Indeed, no greater joy did I find throughout all winter hence than that which I discovered on the surface of these icescapes. Upon them did I venture, testing strength of them and me, delighting in the sound of cracking when I the victor proved, cavorting in the sound which comes from spawning with so mere a step a myriad of cracks, testaments to my weighty presence. What greater joy is there in winter’s cold clamping paw than stepping off the path straight and narrow and oh-so-sandied — fie upon the sand — and sliding halfway ‘cross the courtyard looking up at the stars from the supreme and ultimate vantage of one’s own posterior? Who thought to tell me of such fame, of such folly, of such fun? No one.
And so I do tell you and hope these lines, fancified for your enjoyment, will inform your sentiment next time across the icy campus you do go a-walking. Next time you trip at the crack in the sidewalk, balk at the sand in your shoes, take a step on the wild side and find yourself all a-slip. No greater joy is there either to fly ‘cross campus quick as puck ‘cross ice or to leave everlasting mark and hear the voice of the very ground give great, cracking thanks for your simple step upon it.
I would but ask you this one small favor: say a word in memory of our brother ponds, soon dear-departed to be but long so near to my heart and sole. Farewell, sweet friends, who so beneficently gave themselves to me as some small thing that might make me laugh or at the very least might give me great excuse to make towards DUH with injuries and fractures and there to make a quick and long refuge from midwinter’s midterm malice.
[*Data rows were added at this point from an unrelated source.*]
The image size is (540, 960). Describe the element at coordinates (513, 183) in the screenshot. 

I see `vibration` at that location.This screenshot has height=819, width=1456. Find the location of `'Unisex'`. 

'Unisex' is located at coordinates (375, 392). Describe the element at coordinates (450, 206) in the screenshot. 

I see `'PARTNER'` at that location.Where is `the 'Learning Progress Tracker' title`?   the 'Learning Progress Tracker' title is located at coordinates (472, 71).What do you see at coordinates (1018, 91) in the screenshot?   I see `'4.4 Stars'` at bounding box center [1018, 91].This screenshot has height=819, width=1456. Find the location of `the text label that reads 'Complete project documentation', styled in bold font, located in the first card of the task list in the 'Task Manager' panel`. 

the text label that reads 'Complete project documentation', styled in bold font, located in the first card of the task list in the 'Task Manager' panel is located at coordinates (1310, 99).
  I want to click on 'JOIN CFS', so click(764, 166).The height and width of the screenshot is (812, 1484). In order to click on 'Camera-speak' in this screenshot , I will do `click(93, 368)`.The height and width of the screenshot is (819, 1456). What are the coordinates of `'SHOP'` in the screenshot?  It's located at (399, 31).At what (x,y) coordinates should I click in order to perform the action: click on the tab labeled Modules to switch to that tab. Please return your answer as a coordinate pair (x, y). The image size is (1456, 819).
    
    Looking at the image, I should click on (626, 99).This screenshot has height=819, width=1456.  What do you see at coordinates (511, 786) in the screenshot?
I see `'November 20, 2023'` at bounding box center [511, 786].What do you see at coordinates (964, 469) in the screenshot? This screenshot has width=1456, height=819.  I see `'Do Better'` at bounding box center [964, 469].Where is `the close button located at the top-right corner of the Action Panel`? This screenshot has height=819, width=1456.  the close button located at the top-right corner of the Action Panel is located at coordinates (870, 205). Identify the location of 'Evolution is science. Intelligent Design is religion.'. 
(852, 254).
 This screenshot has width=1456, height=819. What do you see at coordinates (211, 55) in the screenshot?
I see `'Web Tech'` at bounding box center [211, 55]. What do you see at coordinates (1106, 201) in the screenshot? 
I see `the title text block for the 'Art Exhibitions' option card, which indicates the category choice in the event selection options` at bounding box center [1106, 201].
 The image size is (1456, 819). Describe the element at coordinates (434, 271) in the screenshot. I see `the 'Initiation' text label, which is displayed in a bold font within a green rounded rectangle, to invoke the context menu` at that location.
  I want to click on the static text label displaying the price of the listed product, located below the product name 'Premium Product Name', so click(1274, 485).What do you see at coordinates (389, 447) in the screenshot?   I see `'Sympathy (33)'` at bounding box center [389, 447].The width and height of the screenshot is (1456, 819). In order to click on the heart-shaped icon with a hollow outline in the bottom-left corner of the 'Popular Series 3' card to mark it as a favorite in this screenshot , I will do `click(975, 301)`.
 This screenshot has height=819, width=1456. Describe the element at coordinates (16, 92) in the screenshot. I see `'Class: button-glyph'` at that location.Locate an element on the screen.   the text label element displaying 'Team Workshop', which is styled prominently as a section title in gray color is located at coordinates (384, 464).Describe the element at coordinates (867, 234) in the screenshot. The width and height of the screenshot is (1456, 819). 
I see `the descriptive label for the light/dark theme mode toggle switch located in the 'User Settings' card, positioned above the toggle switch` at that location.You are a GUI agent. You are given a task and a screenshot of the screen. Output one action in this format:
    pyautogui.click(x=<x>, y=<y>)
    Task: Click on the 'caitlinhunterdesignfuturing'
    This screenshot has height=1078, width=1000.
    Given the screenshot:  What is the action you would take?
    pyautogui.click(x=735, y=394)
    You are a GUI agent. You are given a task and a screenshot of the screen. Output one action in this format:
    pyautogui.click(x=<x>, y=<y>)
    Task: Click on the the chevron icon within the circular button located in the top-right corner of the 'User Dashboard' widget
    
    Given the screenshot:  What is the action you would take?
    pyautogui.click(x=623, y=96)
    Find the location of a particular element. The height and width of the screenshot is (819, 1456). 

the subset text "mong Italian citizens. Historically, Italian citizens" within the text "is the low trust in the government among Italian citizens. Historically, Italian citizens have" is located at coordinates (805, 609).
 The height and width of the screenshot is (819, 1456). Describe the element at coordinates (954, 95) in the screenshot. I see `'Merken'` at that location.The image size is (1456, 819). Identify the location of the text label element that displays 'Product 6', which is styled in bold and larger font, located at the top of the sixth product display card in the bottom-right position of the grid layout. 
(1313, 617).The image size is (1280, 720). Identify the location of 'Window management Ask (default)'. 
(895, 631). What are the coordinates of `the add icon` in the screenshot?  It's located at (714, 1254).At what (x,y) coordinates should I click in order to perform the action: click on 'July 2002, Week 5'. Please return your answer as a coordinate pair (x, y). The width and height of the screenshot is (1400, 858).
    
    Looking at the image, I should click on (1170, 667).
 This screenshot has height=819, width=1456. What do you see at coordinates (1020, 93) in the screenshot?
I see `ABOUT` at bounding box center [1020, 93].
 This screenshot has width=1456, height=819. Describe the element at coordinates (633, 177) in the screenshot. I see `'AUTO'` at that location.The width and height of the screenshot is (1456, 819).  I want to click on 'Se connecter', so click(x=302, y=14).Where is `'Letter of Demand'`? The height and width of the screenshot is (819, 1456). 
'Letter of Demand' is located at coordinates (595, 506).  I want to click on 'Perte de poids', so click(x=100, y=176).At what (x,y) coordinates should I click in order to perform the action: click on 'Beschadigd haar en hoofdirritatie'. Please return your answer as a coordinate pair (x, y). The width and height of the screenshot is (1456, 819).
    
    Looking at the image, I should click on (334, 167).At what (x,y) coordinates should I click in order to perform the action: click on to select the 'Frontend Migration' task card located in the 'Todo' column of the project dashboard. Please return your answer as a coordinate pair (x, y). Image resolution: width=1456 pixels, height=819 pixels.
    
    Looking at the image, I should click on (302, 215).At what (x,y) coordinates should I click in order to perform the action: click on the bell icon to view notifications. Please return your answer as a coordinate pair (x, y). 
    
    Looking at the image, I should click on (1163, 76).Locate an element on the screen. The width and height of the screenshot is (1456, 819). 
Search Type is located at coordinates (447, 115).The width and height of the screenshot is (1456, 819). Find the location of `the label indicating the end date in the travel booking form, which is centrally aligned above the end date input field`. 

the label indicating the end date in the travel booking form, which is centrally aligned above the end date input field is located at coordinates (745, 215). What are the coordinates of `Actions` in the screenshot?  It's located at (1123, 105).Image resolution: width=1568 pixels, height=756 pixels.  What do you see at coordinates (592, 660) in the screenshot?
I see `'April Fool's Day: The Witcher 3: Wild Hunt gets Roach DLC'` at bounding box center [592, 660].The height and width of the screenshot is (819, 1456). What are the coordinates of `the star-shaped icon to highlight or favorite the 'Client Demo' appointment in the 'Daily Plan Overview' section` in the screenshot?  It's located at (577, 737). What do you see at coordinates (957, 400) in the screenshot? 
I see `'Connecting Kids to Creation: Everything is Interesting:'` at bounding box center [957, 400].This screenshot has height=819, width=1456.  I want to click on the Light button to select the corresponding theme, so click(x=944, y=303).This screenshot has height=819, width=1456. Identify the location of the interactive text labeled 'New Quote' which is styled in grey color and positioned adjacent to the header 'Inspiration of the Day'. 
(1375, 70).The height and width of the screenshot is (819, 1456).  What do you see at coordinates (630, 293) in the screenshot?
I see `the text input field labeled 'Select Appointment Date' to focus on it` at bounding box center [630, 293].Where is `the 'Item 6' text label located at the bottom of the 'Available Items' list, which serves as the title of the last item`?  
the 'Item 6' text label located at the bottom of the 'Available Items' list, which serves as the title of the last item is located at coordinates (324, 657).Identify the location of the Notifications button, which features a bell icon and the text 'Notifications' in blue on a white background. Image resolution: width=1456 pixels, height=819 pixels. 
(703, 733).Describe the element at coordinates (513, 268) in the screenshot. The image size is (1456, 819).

1 Fear not my friends; the normal state of my room, to which I desire to return, is far better than this disastrous travesty and yet it resembles this self-same floor of that coliseum of modern machine mastication. Indeed, all the cars destined to be crushed, dismembered, and in pain would then neatly assemble in rows before a ramp of awesome majesty. But in the midst of this tranquility: a monster truck with wheels the size of boulders, suspended in mid-air or perhaps hung from the ceiling — and supporting thereon an array of refreshments unequaled in their divers delectability by the mind or might of mortal men. And in the center of this spread, resting atop the massive roll bar of the awesome auto, a TV whose size, scope, and dimensions surpass the moon itself. That is to say, the normal state of my room — normal here being used in the very unusual sense of “clean” — is nothing more than a fantasy built on an illusion, multiplied by myth and magic and supported by a vast array of syntactical synergy and gelatinous grammar. In other words, it is a fiction that I tell my parents in order to delude them into thinking their money well-spent by demonstrating my hygiene and my colloquial collection of large words, knowledge of which their tuition has bought me.
2 But then again it is also true, as I have so recently learned, that a six-legged crocodile must have persimmon and periwinkle polka dots. This fact is the abiding humor of all logicians, who I am convinced secretly delight in coming up with proof for their own insanity or at least ways of alleviating that condition’s more deleterious effects.
Kevin B. Alexander is deeply, passionately and verbosely committed to the study of the universe and the whimsicality found therein as well as to the spontaneous creation of very long, archaic sentences and to the pseudo-poeticisms that such an endeavor requires.